---------- Page excerpt
2.4 David S. Sawicki and Mitch Moody: Deja-vu all over again – Porter’s Model of Inner-City Development

This article is a critique of Porter’s Model of Inner-City Development presented in the "The Competitive Advantage of the Inner City," published in The Harvard Business Review (May-June1995). Sawicki and Moody (1996) contend the recommendations made by the former. Six expositions were made in relation to Porter (1995) assertion namely, "economic initiatives should be preferred over social initiatives; market forces should replace government subsidies; non-profits should not specialize in business development; export-based development is superior to local-serving economic development; the inner city has four areas of competitive advantage; and agglomeration economies and clusters can spawn more development". Sawicki and Moody (1996) argue on the contrary that while past intervention on economic development have not been effective, these recommendations by Porter are semblance of past strategies and does not offer new approaches to inner city development. At the same time, the application of a place placed theory rather a people based theory by Porter fails to understand the causal issues of inner city problems and how they can be ameliorated. They therefore provide substantial evidences to substantiate the linkages between social development and economic development, the limitations of promoting economic development in the inner city when most business are moving out, the poor human resource at the inner city and their effects on promoting local economic development which Porter ignored. These arguments suggests that urban planning must aim to promote local economic development operating in tandem with other sectoral interventions including socio-cultural, environmental and most especially the institutional and legal contexts of the inner city.

2.5 Louis Winnick, New People in Old Neighborhoods

This discussion paid attention to the role immigrants play in shaping the inner city. According Wnnick (1990), immigrants are key to the revitalization process of inner cities and using New York City as an example, the author identifies how they facilitated employment creation through commerce and retail business, housing rehabilitation and the promotion of entertainment in the inner city. Even though these immigrants are low income citizens, living in high occupancy housing and poverty stricken neighborhoods, Wnnick (1990) notes that "throughout the metropolitan area, especially in the déclassé sections, the revitalizers have tended to be new immigrants. Thus promoting local economic development entails the management of the economic potentials of immigrants.

3. Implications to Urban Poverty and Local Economic Development

3.1 Implication to Urban Poverty 

One implication that can be drawn from the discussions is the nature or characteristics of urban poverty and those who are normally affected. For most cities poverty is endemic in the city center, downtown, and manifest in terms of poor housing, unemployment, low income levels, and high among minority groups and immigrants (Wnnick 1990 and Rubin 2000). These individuals also do not have the adequate skills and education to gain entry level occupation and thus finds interventions by community based organization and government social programs as key to their survival (Wnnick 1990, Sawicki and Moody 1996 and Rubin 2000). Thus in understanding and analysis urban poverty, the questions: who are the poor, where do they live, why are they poor and what interventions are being done about the poor are critical (Baker and Schuler 2004). These readings provide historical overview and answers to these questions. Secondly, the strategies for ameliorating poverty levels are evident in these articles. One critical implication is that urban poverty reduction is a complex challenge that adopts a multifaceted orientation rather than singular approaches (Thomas 1996, Baker and Schuler 2004). Programs cutting across housing, employment, education, health as undertaken by CBDOs, CDCs, and governments provides credence to this observation. Apparent in these articles is the challenge of raising funds for such programs as these are relative economically ‘non-regenerative’ in nature. That is they are mostly non-profit interventions. Despite these, poor people are not able to pay for them limiting their capacity and presenting issues of program sustainability.
--------------------
• Problems to solve:
- A) Answer these questions using the review excerpt:
(i) In which publication did Porter's "The Competitive Advantage of the Inner City" appear?
(ii) Which city serves as the example in the discussion of immigrants and the inner city?
(iii) Who undertakes the programs cutting across housing, employment, education, and health?
- B) Rename "immigrants" to "newcomers" in the part of the review excerpt that opens with the words containing "This discussion paid" and closes with "potentials of immigrants.", then write out that part with the change.
Answer using only the review excerpt above.
---------- Dataset content
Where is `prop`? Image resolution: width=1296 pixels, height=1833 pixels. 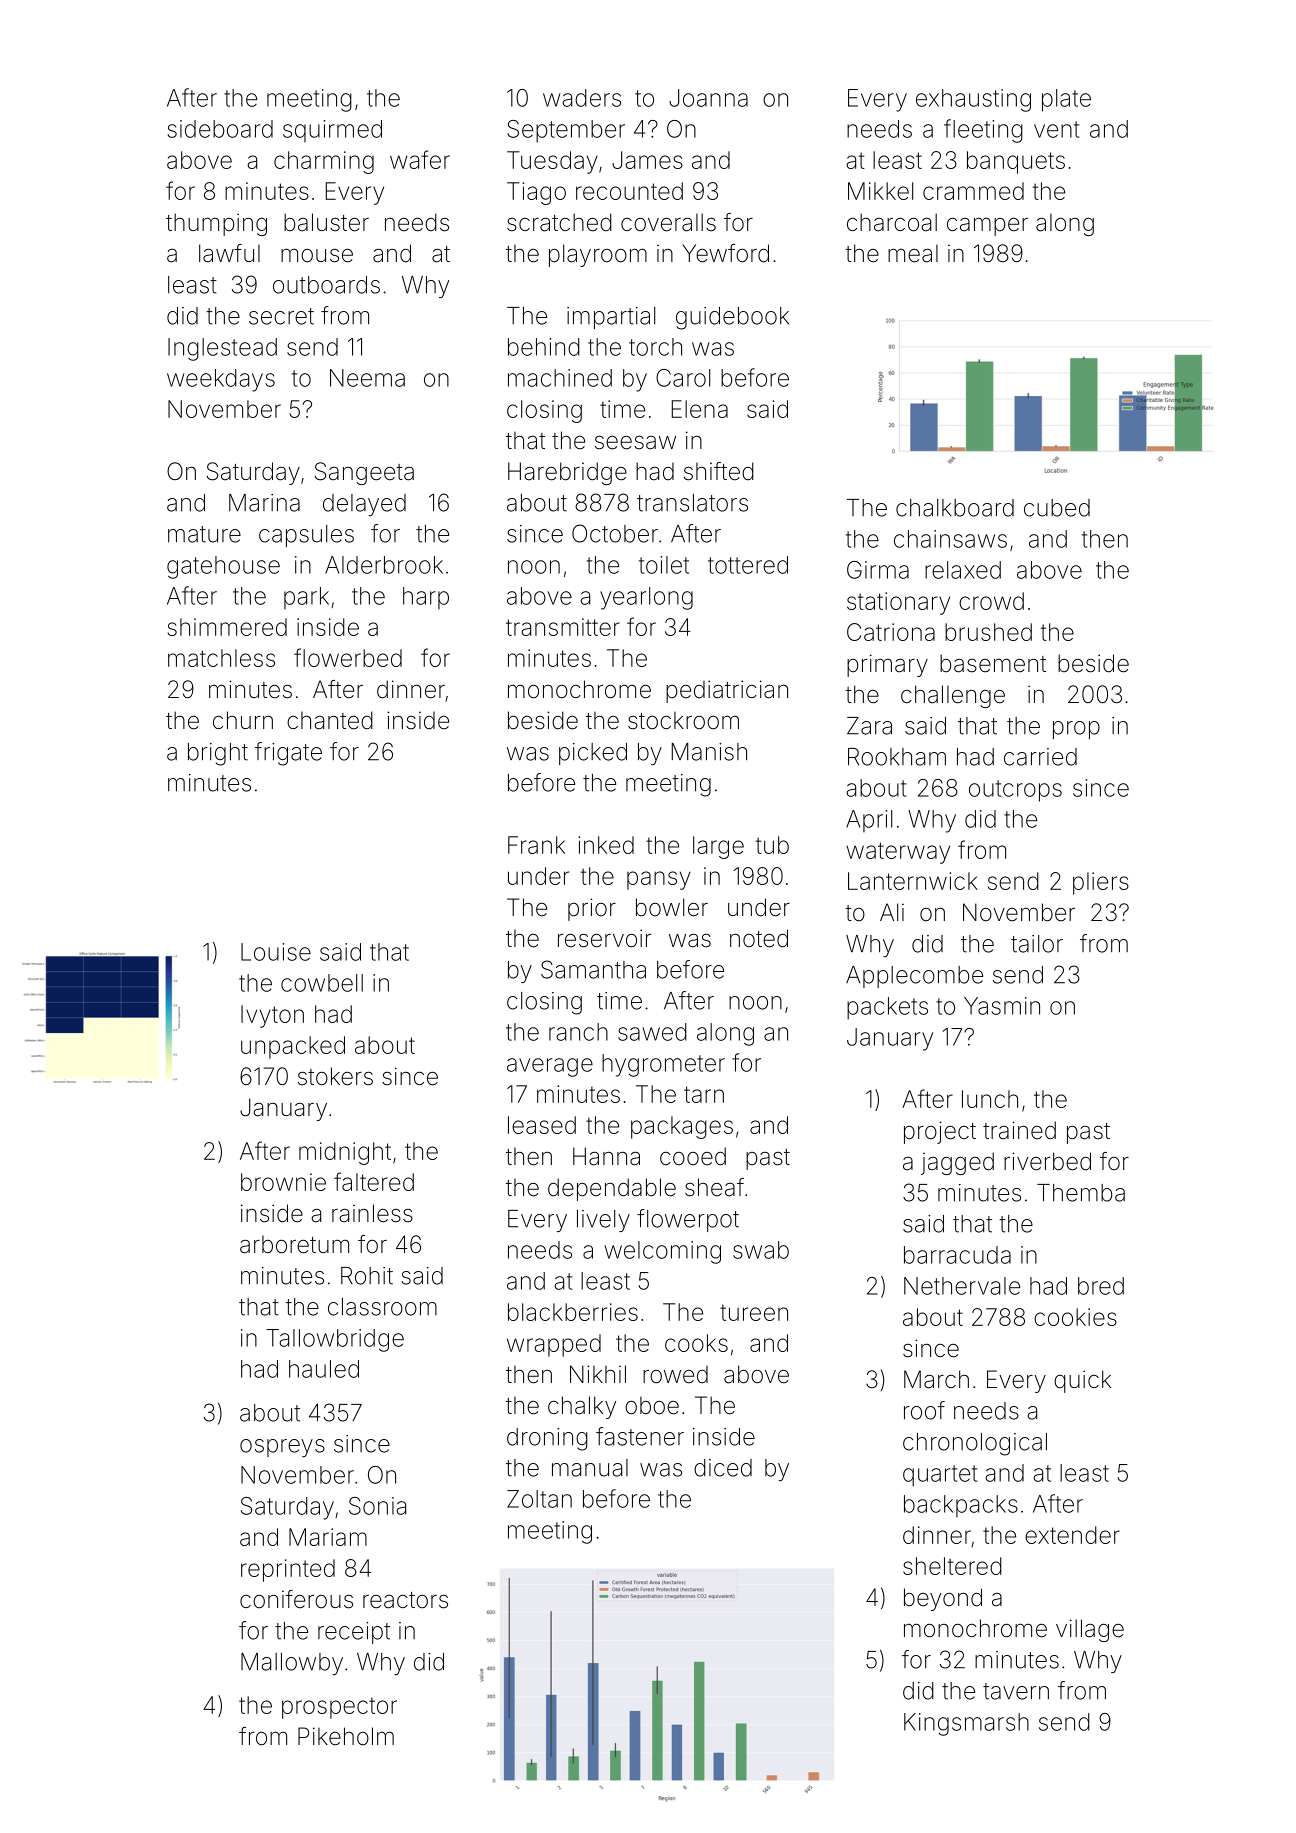
prop is located at coordinates (1076, 730).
--------------------
• Responses per task:
- A)
(i) The Harvard Business Review
(ii) New York City
(iii) CBDOs, CDCs, and governments

- B)
This discussion paid attention to the role newcomers play in shaping the inner city. According Wnnick (1990), newcomers are key to the revitalization process of inner cities and using New York City as an example, the author identifies how they facilitated employment creation through commerce and retail business, housing rehabilitation and the promotion of entertainment in the inner city. Even though these newcomers are low income citizens, living in high occupancy housing and poverty stricken neighborhoods, Wnnick (1990) notes that "throughout the metropolitan area, especially in the déclassé sections, the revitalizers have tended to be new newcomers. Thus promoting local economic development entails the management of the economic potentials of newcomers.